While he landed a few television parts in the mid-1990s, Brand’s career really started to take off with
his stand-up comedy. He competed for New Act of the Year at London’s Hackney Empire theater in
2000. While he didn’t win, Brand soon landed a gig on MTV as a presenter. He was fired the following
year, however, after showing up to work dressed as Osama bin Laden on the day after the September
11 terrorist attacks. ”Put bluntly, it was a very stupid thing to do and I put it under what I call the ‘drugbrella’—stuff I did while on drugs,” Brand later told Entertainment Weekly. In 2002, Brand appeared in
the short-lived series Re:Brand, which featured the comedian taking on several disturbing challenges.

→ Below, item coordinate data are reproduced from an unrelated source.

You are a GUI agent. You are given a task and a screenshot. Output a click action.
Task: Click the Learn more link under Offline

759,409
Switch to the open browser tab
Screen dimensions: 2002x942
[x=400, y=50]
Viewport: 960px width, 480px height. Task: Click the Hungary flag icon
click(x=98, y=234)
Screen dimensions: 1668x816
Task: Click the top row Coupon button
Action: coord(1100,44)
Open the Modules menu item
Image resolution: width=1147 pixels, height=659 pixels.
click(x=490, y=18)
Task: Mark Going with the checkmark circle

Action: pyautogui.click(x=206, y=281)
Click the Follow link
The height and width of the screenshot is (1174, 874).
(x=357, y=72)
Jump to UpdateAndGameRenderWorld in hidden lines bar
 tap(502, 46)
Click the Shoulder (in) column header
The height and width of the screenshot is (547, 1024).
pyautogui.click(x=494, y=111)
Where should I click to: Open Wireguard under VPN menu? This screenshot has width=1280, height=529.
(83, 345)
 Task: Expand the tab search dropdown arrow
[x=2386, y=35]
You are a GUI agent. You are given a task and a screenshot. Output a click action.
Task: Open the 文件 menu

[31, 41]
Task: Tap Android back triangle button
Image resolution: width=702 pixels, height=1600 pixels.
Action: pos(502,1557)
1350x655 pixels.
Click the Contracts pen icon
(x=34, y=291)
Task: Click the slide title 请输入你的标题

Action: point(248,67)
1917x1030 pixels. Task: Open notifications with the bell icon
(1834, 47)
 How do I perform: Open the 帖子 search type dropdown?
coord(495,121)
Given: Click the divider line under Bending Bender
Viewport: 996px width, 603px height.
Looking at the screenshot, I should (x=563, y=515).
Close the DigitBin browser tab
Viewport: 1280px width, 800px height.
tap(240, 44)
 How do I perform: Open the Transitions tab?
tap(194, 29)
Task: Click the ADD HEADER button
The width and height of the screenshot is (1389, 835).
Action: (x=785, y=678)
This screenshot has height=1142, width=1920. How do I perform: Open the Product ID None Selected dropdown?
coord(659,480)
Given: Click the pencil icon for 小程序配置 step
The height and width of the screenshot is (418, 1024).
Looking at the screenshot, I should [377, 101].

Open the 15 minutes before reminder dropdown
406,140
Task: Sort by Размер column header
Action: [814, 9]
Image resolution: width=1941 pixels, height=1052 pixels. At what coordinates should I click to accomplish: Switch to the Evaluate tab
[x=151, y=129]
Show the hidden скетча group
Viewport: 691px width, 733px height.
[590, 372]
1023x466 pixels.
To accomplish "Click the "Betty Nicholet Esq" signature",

He got into a boxing ring with his father, bathed with a homeless man and performed other odd acts.
In an interview with GQ, Brand later called the show “psychological self-harm.” He went to rehab
around this time to face his drug addiction and found enough humor in his struggle to incorporate it
into his 2004 stand-up act, Better Now. In 2005, Brand tackled another personal demon. He spent time
in a Philadelphia treatment center for his sex addiction. At one point, Brand estimated that he had
slept with roughly 2000 women. He turned his life into a British best-seller in 2007 with My Booky
Wook: A Memoir of Sex, Drugs, and Stand-Up (which was published in the United States in 2009).
With his addictions in check, Brand continued to stir up controversy with his often outlandish humor.
He made a series of prank calls to actor Andrew Sachs with Jonathan Ross in 2008 on his British
radio show. The pair made lewd comments about the actor’s granddaughter, which created a firestorm
of outrage after the segment aired. In addition to issuing an apology, Brand resigned from the show.
While he had trouble in Britain, Brand had a career breakthrough in America in 2008. He appeared in
the comedy Forgetting Sarah Marshall with Kristen Bell and Jason Segel. In the movie, Brand played a
rock lothario, which was not unlike his stand-up stage persona. He also introduced the nation to his
distinctive type of humor as the host of the 2008 MTV Video Music Awards. Once again, Brand made
waves, joking about the Jonas Brothers’ purity rings and comparing singer Britney Spears to Jesus
Christ. He also had a role in Adam Sandler’s comedy Bedtime Stories that same year.